- _Given request_
Write out the records between the line holding "Click the page number 3 at the bottom" and the end of the records, inclusive, with their requests, offsetting every coordinate in the answers by adding 91.

- _Source data_
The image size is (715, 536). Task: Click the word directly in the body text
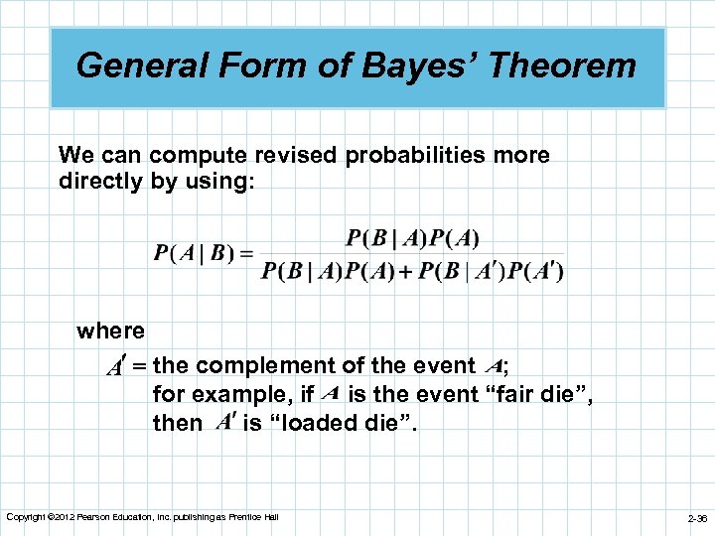[100, 182]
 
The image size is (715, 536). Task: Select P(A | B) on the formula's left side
[191, 253]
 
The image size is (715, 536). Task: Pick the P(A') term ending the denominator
[536, 272]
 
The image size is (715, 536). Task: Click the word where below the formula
[110, 331]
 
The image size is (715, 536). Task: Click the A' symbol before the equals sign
[119, 366]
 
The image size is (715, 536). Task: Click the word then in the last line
[177, 423]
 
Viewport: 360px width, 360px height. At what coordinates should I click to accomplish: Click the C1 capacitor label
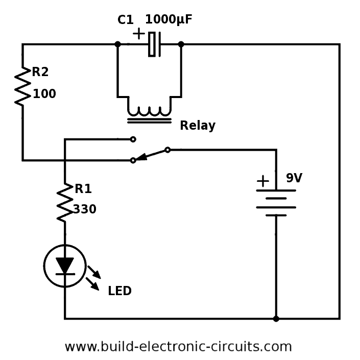pyautogui.click(x=125, y=20)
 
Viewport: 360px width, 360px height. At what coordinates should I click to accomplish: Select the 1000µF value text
pyautogui.click(x=169, y=20)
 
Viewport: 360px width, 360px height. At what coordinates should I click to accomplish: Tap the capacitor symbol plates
pyautogui.click(x=155, y=44)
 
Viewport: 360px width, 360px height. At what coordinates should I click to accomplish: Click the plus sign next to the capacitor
pyautogui.click(x=138, y=34)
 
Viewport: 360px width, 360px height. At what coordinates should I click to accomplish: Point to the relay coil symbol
pyautogui.click(x=149, y=110)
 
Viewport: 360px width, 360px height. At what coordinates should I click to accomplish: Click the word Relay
pyautogui.click(x=197, y=126)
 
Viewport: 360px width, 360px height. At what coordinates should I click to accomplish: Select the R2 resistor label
pyautogui.click(x=40, y=73)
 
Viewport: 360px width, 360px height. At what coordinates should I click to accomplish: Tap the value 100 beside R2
pyautogui.click(x=44, y=94)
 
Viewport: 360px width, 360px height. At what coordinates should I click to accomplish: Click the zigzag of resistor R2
pyautogui.click(x=22, y=87)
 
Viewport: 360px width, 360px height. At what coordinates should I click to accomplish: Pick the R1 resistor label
pyautogui.click(x=83, y=189)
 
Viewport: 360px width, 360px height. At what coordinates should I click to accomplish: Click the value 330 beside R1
pyautogui.click(x=84, y=209)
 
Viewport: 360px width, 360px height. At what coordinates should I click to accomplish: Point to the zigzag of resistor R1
pyautogui.click(x=65, y=203)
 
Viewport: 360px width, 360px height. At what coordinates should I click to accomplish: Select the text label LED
pyautogui.click(x=119, y=292)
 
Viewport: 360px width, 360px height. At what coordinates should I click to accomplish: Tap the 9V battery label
pyautogui.click(x=294, y=178)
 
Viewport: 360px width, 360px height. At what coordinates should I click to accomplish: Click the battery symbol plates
pyautogui.click(x=276, y=202)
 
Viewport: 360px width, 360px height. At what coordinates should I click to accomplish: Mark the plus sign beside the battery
pyautogui.click(x=262, y=181)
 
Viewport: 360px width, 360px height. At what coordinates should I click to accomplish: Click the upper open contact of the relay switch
pyautogui.click(x=133, y=139)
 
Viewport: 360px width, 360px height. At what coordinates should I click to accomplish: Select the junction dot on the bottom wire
pyautogui.click(x=276, y=319)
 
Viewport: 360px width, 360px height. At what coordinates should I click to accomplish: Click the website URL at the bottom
pyautogui.click(x=178, y=347)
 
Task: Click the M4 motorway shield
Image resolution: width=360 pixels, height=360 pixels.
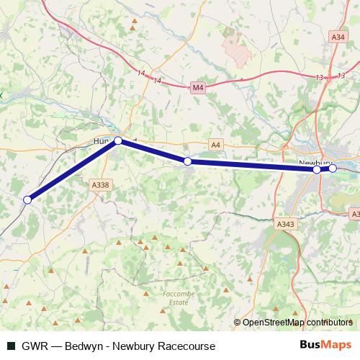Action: click(x=199, y=88)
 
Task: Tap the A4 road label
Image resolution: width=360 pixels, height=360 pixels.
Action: click(x=215, y=144)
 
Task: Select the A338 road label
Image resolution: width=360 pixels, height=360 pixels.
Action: click(x=101, y=185)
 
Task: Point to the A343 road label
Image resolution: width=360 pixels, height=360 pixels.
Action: click(x=286, y=225)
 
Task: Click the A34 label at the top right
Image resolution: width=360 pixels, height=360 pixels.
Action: click(x=338, y=37)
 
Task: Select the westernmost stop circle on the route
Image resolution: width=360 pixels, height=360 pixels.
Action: click(x=28, y=199)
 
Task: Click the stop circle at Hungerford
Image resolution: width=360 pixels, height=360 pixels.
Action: click(x=118, y=142)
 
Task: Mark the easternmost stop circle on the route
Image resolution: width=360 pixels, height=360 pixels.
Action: click(x=333, y=168)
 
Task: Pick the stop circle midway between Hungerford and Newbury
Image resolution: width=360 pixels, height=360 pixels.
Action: click(x=188, y=161)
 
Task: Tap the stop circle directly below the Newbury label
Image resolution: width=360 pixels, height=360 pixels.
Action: click(x=317, y=169)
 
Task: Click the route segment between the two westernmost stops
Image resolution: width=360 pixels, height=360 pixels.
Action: click(x=72, y=171)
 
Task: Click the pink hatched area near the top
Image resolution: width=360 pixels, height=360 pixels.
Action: click(x=235, y=48)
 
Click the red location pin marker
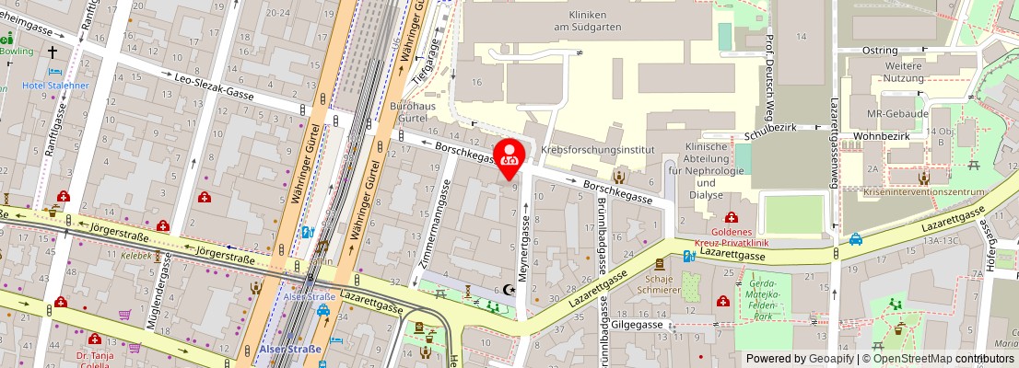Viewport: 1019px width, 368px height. pyautogui.click(x=510, y=157)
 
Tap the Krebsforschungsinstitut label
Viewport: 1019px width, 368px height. pyautogui.click(x=597, y=149)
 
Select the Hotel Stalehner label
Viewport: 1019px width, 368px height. pyautogui.click(x=56, y=86)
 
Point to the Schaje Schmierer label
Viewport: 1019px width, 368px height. pyautogui.click(x=659, y=284)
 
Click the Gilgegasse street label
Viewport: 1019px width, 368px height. pyautogui.click(x=637, y=325)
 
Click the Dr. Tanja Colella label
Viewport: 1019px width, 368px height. pyautogui.click(x=94, y=357)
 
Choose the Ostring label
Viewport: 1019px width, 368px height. pyautogui.click(x=880, y=50)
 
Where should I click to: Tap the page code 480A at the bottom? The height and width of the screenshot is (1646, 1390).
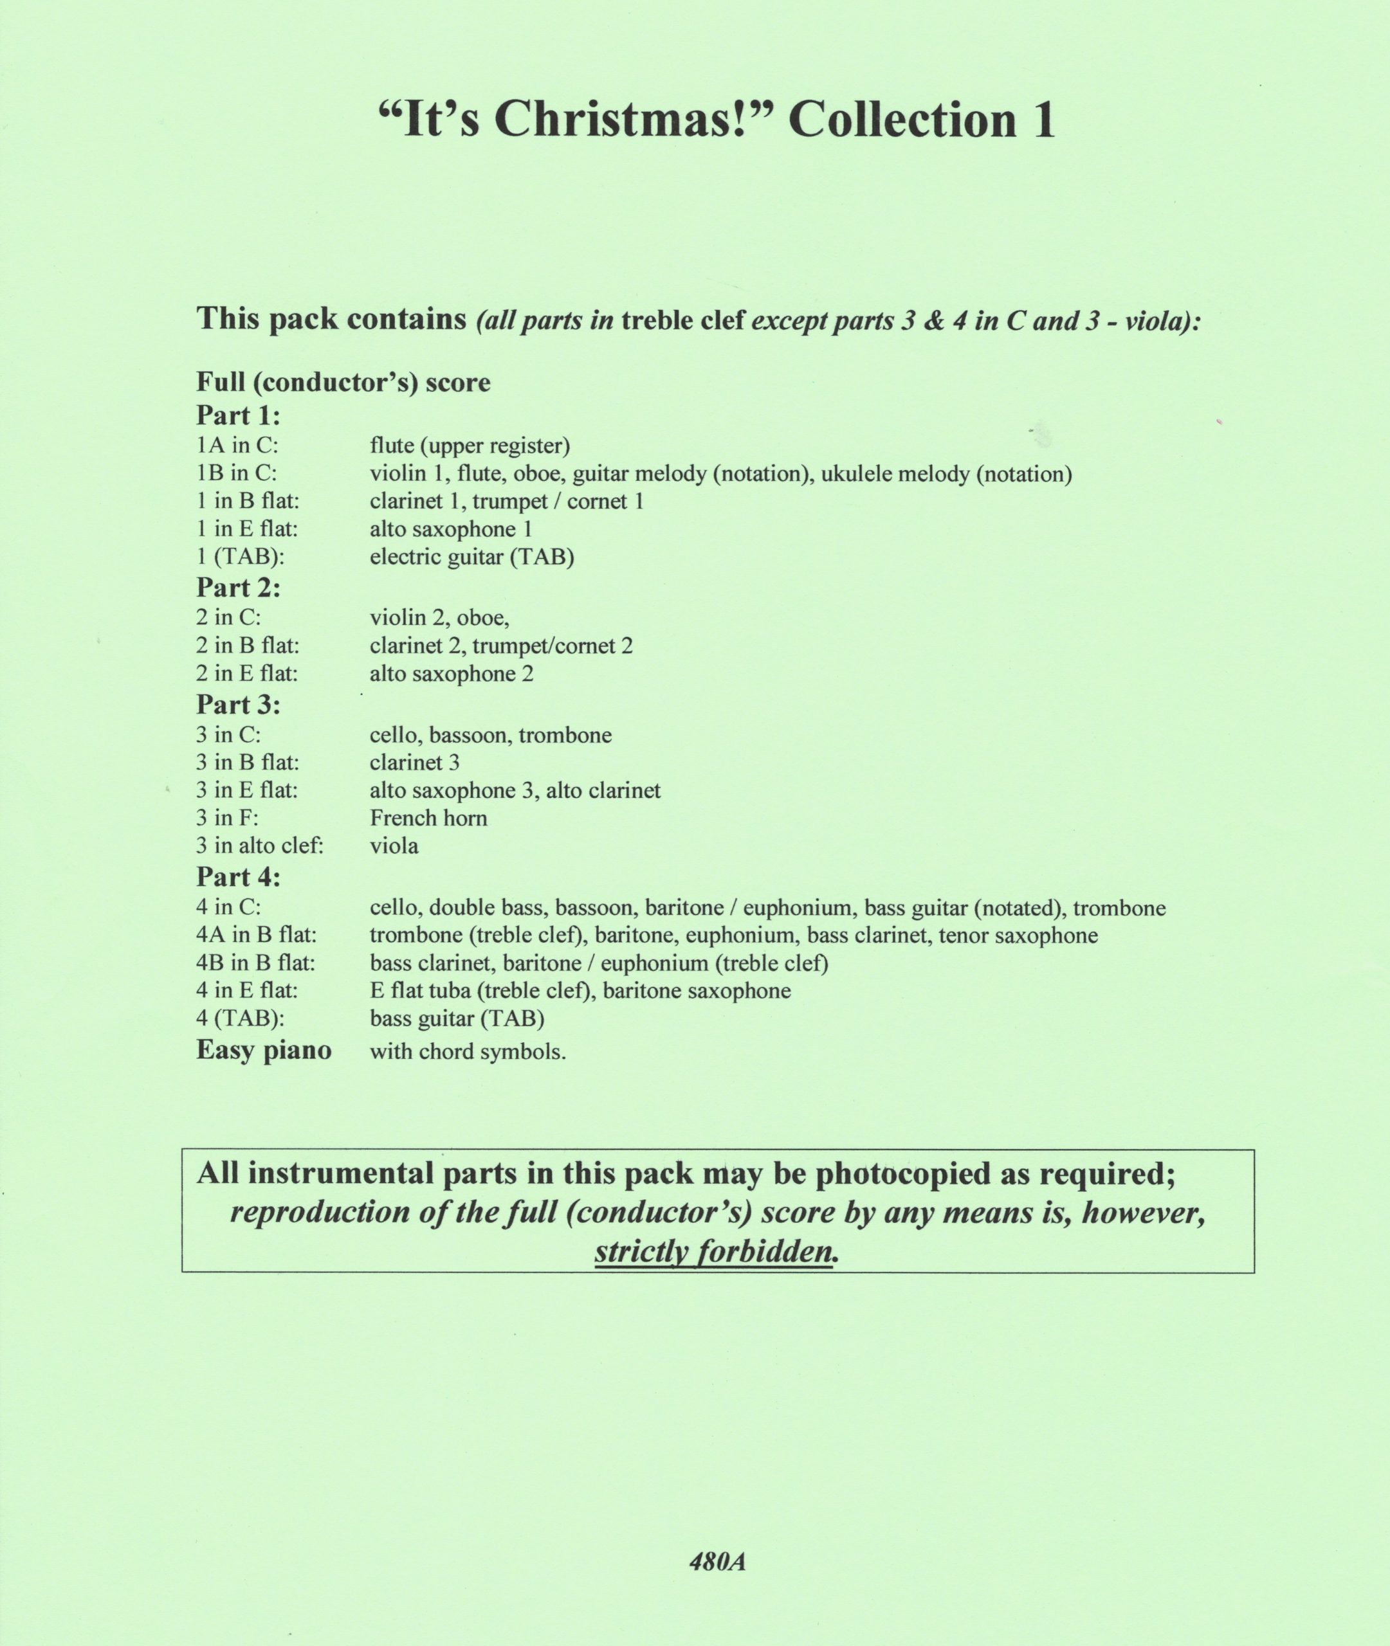(717, 1562)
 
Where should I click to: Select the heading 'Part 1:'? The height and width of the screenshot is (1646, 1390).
(238, 415)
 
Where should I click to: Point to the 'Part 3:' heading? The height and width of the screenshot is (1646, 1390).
(238, 704)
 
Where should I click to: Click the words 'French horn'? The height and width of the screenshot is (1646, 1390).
(428, 818)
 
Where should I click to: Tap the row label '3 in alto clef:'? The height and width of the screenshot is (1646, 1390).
(259, 846)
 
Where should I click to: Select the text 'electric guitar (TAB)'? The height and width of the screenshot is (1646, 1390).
(471, 557)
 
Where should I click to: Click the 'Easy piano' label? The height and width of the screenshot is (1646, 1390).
(263, 1050)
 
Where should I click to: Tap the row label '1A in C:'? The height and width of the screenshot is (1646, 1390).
(237, 446)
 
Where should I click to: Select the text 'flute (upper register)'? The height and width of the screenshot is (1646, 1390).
(470, 446)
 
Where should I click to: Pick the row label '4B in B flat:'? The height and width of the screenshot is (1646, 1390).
(255, 963)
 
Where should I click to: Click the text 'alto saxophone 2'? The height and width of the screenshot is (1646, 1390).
(452, 674)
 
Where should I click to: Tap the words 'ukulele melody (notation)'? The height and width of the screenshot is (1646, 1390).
(946, 474)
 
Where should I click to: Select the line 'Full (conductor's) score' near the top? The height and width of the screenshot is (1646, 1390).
(343, 383)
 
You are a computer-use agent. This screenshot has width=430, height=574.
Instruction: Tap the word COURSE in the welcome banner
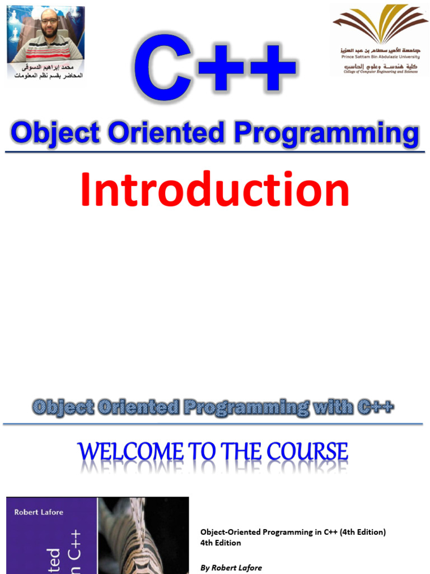[311, 452]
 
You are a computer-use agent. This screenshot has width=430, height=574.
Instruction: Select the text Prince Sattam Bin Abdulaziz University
[380, 57]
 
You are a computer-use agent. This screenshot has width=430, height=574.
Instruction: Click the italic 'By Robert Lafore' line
[231, 568]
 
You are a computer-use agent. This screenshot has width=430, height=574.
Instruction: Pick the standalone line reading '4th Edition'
[221, 543]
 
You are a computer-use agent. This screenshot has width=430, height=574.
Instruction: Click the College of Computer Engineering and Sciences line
[380, 72]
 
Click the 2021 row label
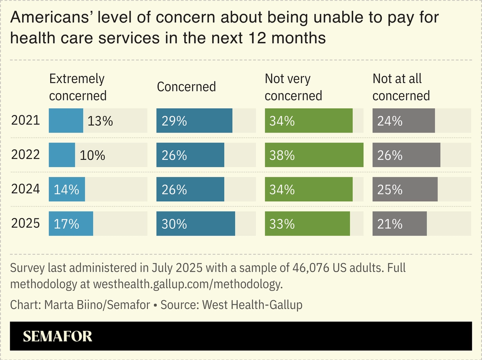25,121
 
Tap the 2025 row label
25,224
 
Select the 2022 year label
25,155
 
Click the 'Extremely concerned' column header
78,87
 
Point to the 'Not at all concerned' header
401,87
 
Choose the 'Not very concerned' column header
293,87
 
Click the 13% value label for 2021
100,121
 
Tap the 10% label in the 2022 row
92,156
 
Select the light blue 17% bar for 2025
71,224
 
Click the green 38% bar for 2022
314,155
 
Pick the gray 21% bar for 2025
400,224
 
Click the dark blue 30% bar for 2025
196,224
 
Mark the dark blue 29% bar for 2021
195,121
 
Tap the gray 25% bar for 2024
405,189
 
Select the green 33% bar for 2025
308,224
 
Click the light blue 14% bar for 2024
67,189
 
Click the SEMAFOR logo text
57,337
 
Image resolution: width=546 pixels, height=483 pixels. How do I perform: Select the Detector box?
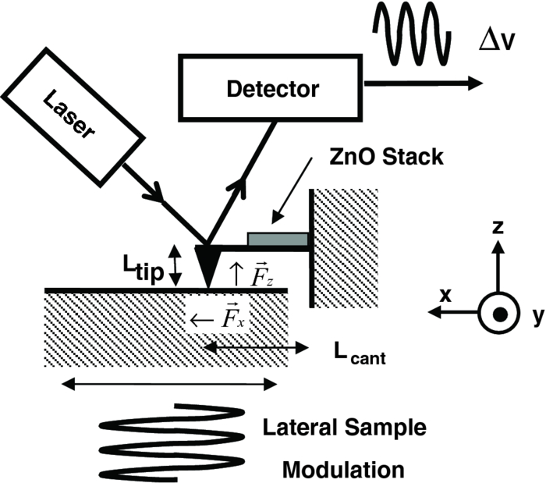[273, 89]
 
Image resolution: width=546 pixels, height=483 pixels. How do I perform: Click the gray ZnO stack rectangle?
[277, 238]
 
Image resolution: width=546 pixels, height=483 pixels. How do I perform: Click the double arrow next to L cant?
[249, 346]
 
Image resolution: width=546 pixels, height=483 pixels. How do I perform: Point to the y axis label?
[535, 316]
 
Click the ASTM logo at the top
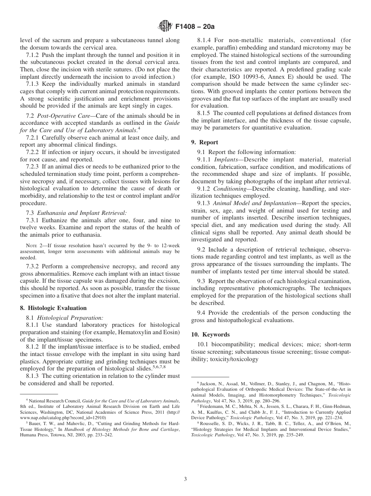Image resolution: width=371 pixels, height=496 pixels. (x=164, y=27)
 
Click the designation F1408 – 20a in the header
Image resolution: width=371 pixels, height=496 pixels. (x=192, y=27)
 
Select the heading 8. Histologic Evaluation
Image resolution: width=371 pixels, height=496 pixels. (x=53, y=308)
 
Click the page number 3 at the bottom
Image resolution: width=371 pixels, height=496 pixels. (x=186, y=479)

- _The solution_
Click the page number 3 at the bottom
Image resolution: width=371 pixels, height=496 pixels. (x=277, y=570)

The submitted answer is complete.